Out of the blue, the fear arrived and I was scared shitless. It was devastating. My mother's face was about to fade away. "Stay calm Lui, and push the fear away. It's only a distraction. Concentrate on your mother. Focus… focus, Lui. You can do it." Master Longwei said, encouraging me to keep my mind on her instead of the anxiety. I could hear his voice echoing into my inferior colliculus (ears) from afar, like a voice in the wind.

I did my best to relax, to fight the dread within. But how is that possible when you've lost three loved ones within a month or so time? Grieving over your deceased loved ones is far from simple. It's not as if you can wake up one morning and say, "I think I'll go for an afternoon stroll around the park and pretend that everything is fine," because it's not. And it never will be. I remember one adage, "You don't grieve over someone because you miss them. You do it because you don't want to miss them." That saying alone could not be any realer. It was difficult but I was finally able to reach absolute calmness without allowing various emotions to interfere. I pushed the fear aside and lo and behold, my mother was standing right in front of me. Mom moved closer to me, placing her warm hands on top of mine. She noticed my tears and wiped them in one swift motion.

"I know you will make me proud, son! I believe in you," she said. Then she added, "I love you, Lui." fading away into thin air.
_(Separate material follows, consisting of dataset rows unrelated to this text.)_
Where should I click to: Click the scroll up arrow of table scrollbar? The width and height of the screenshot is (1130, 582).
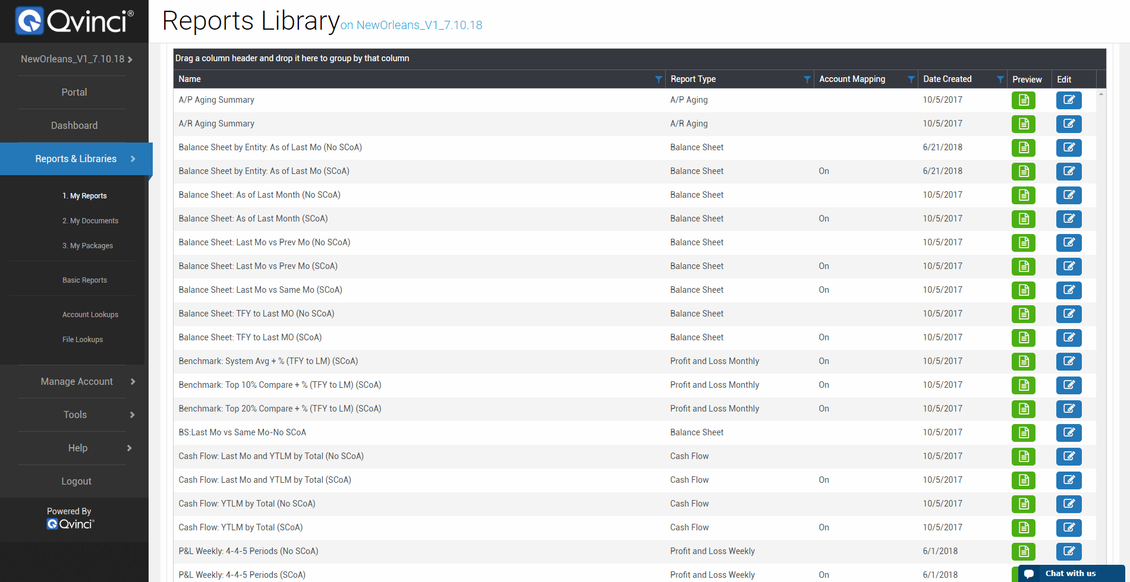pyautogui.click(x=1101, y=94)
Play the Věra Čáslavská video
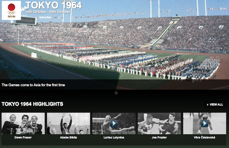This screenshot has width=229, height=148. pyautogui.click(x=205, y=123)
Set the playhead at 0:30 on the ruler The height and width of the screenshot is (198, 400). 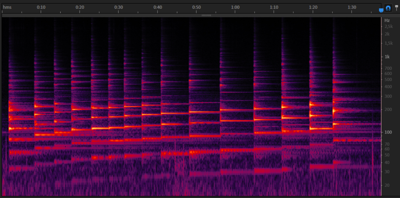coord(119,7)
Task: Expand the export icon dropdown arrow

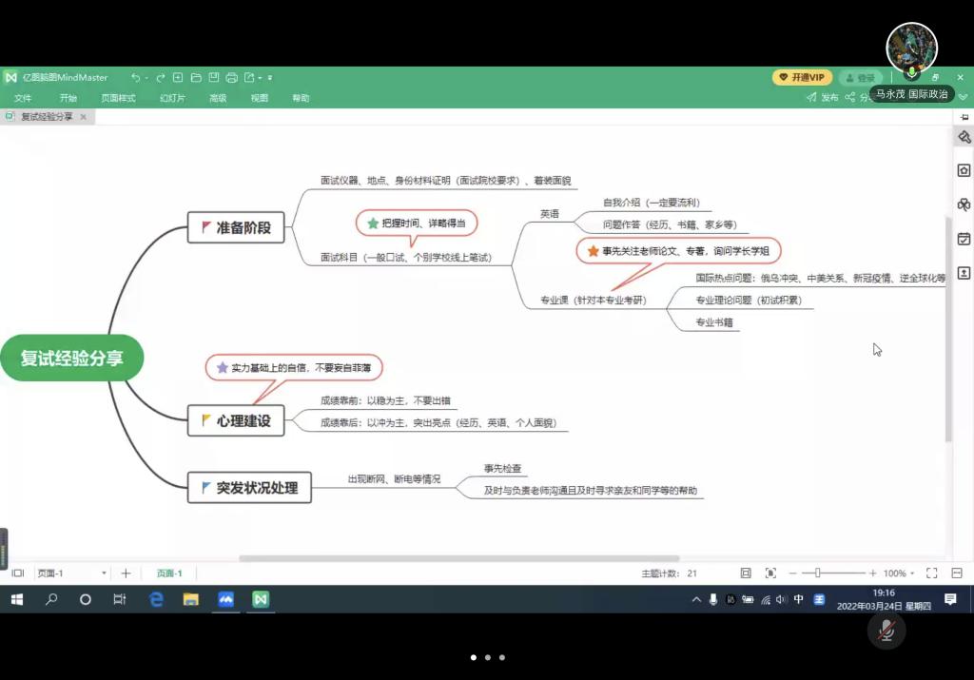Action: 260,78
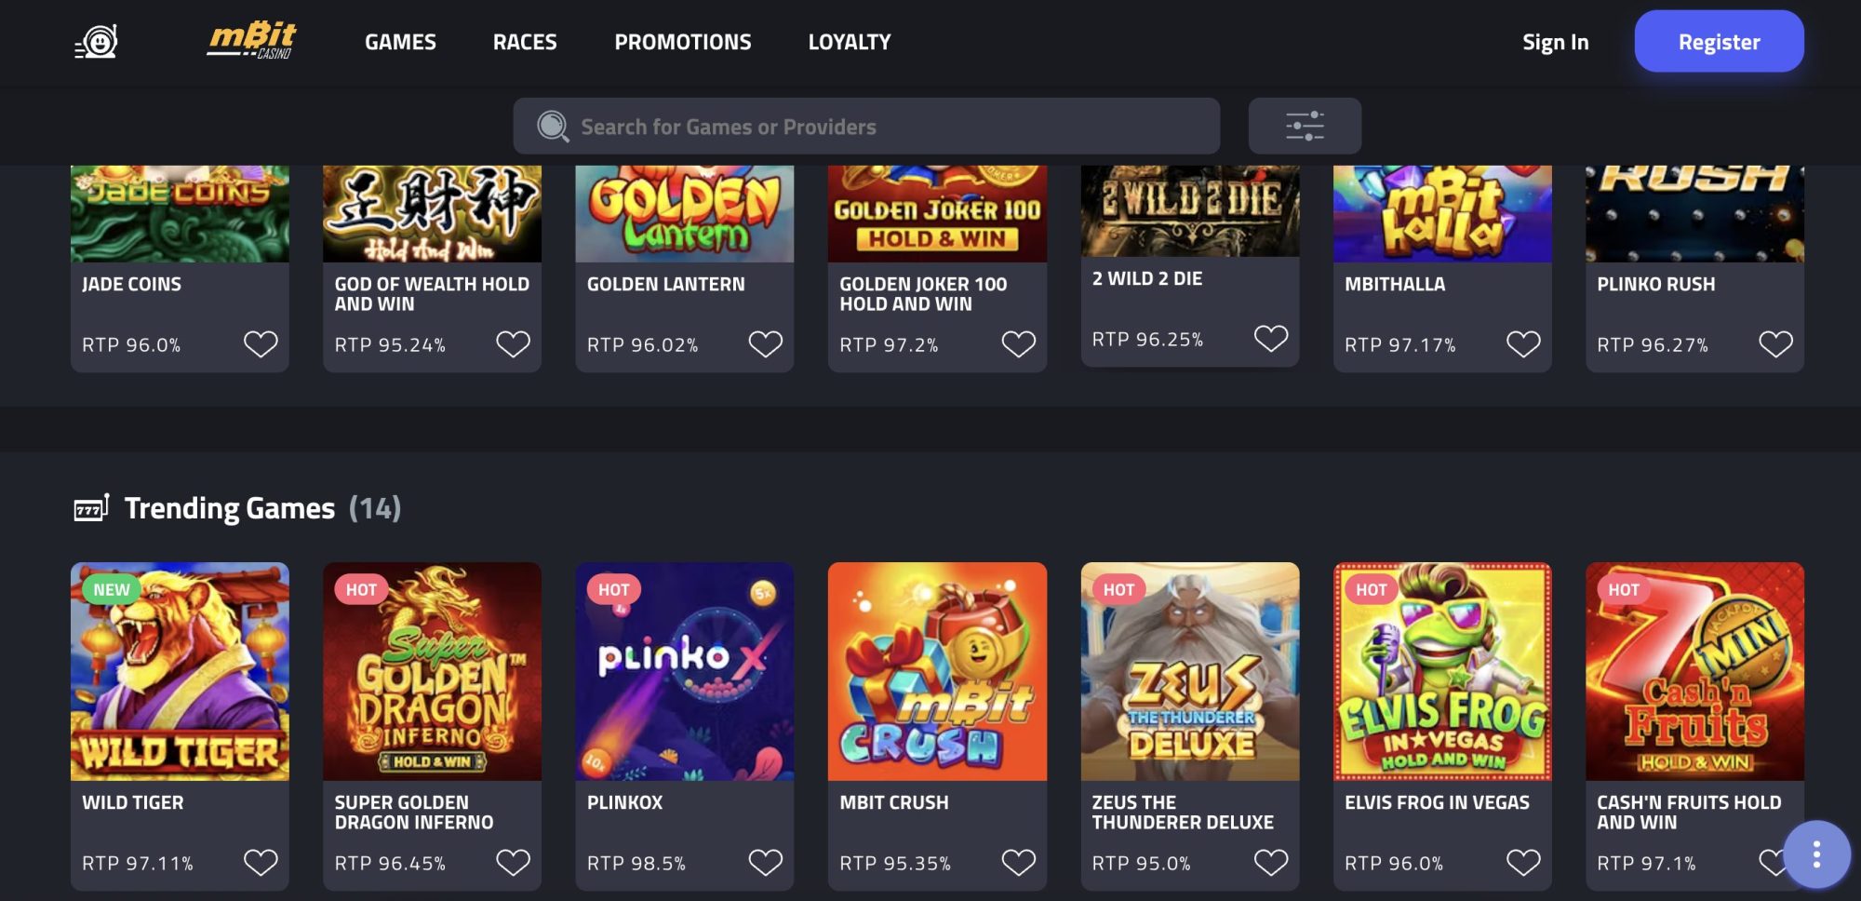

At that moment, my eyes turned white and my powers were activated. I did not feel any rage, only courage and confidence. I was in complete control. I finally found my activation key; pain. Whenever I felt tremendous pain by a physical wound to my body, my power gets activated, only to lose self-control. Anger begins to conquer my mind, but I also found a way to eliminate that rage without going overboard.

Thinking about Mom makes the wrath disappear.